白い頬は紅を差したかのように朱を帯び、瞳を潤ませる。
「...肋骨を2本やったな。鎖骨は傷だけで骨折はしなかった。」
彩葉は言葉に導かれるように、柾人の鎖骨の辺りに目にやると、セーターの首元から僅かに傷跡が見えた気がした。
無意識に、彩葉の指先が柾人の鎖骨に伸びていく。
その指先の辿り着くさまを、柾人は見つめた。
無意識に吐き出された息は僅かに熱が籠った。
そしてその指先が触れた。
その時、雨足が強くなっていた外から“ピカッ!!“と光が室内に入り、大して時間を置かずに“ドンッ!!“と音が響き渡った。
その瞬間に部屋の照明が落ちた。
彩葉の指先がビクッと僅かに後戻った。
そして自分のしていた行動に気付き、彩葉は柾人を見上げた。
暗闇の中で、彩葉から柾人の表情は見えなかった。
その次の瞬間、室内は更に“ピカッ!!“と光り、“ドンッ!!“と雷鳴が部屋を満たした。
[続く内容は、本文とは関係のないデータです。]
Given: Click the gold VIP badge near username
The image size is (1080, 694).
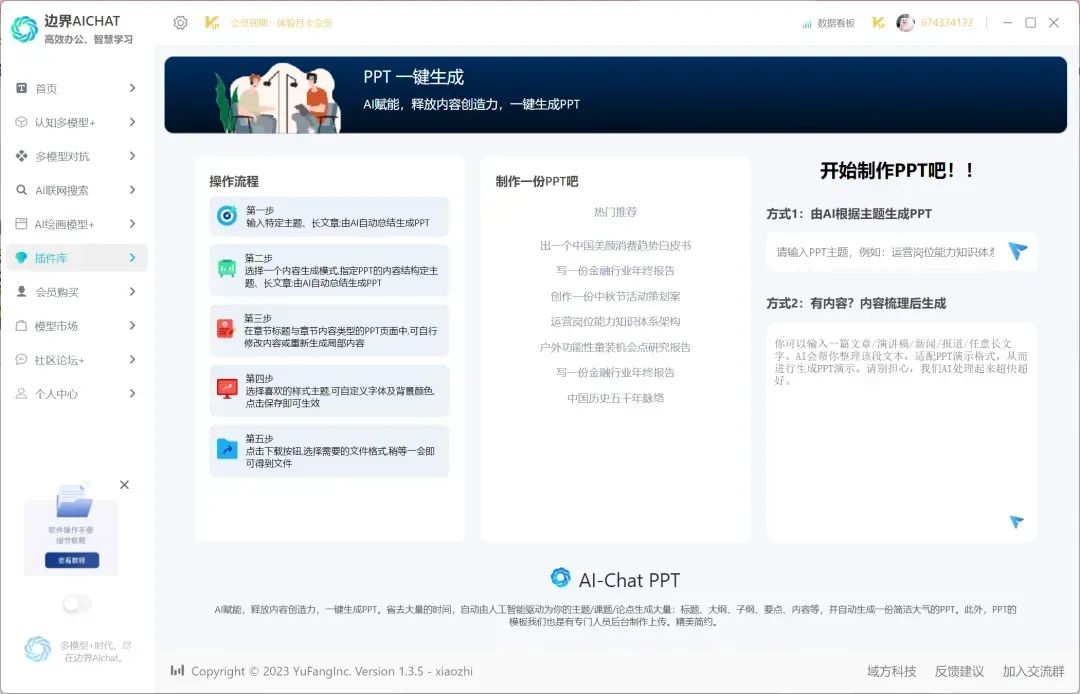Looking at the screenshot, I should [x=878, y=23].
雷の光で、暗闇の中で二人がどのような顔をしていたか、互いが認識した。
向かい合った二人。
彩葉は潤んだ瞳で柾人を見つめ、まるで柾人を欲するかのように手を伸ばしていた。
柾人は、彩葉の指先に触れられるのを待ち構える
彩葉の瞳に映し出されたのは、獰猛なその瞳。
「...男と二人で居て、その肌に触れる意味を...分かっているか?」
ついさっきまで二人の間に存在したはずの穏やかな空気は、普段は有り得ない筈の冬雷が描き消したのか。
突然現れた闇によってもたらされたのは、心の端を巣食っていた、無自覚の欲望か。
「...あ...」
男というものを、まるで今知ったとばかりに、彩葉の指先は震えた。
でも。
目の前の男は、彩葉が恋焦がれた男。
手に入らないと思っていた男が、今、手を伸ばせば届く。
心は手に入らずとも、男の欲望に触れる事が出来る。
その強烈な誘惑に抗える女などいる訳が無い。
柾人を見つめる彩葉の口元が僅かに緩んだ。
パッと、室内の照明が点いた。
しかしそれすら、二人を正気に戻すことは無かった。
柾人の手が彩葉の頬を滑った。
「...我が秘書殿は...戯れをご所望か?」
“戯れ“と柾人は言う。
それでも良いと思った。
「...はい...」
彩葉は誘われるように、柾人の手をそっと掴み、その中指を口に含んだ。
その行動に、柾人は短く、熱い息を吐き出す。
「...お前...処女か?」
「...いえ...」
躊躇いがちに答えた彩葉の言葉に、一瞬柾人の眉根が寄るが直ぐに戻る。
そして肩を掴まれ、彩葉はあっという間に引き寄せられる。
噛み付くように口付けられる。
開いた唇に柾人の唇が重なったかと思った直ぐに、肉厚の舌が差し込まれた。
腕を回され後ろから伸ばされた柾人の大きな手に顎を捕らえられ、痛い程に首を伸ばされる。
柾人の舌で彩葉の口腔内は蹂躙される。
こんな荒々しいキスは知らない。
吐息すら奪われ、翻弄される。
苦しさのせいか、柾人の背に回した彩葉の両手は衣服を握り締められる。
幾度となく角度を変えては繰り返されるキスは、アルコールよりも強烈な酩酊を二人にもたらした。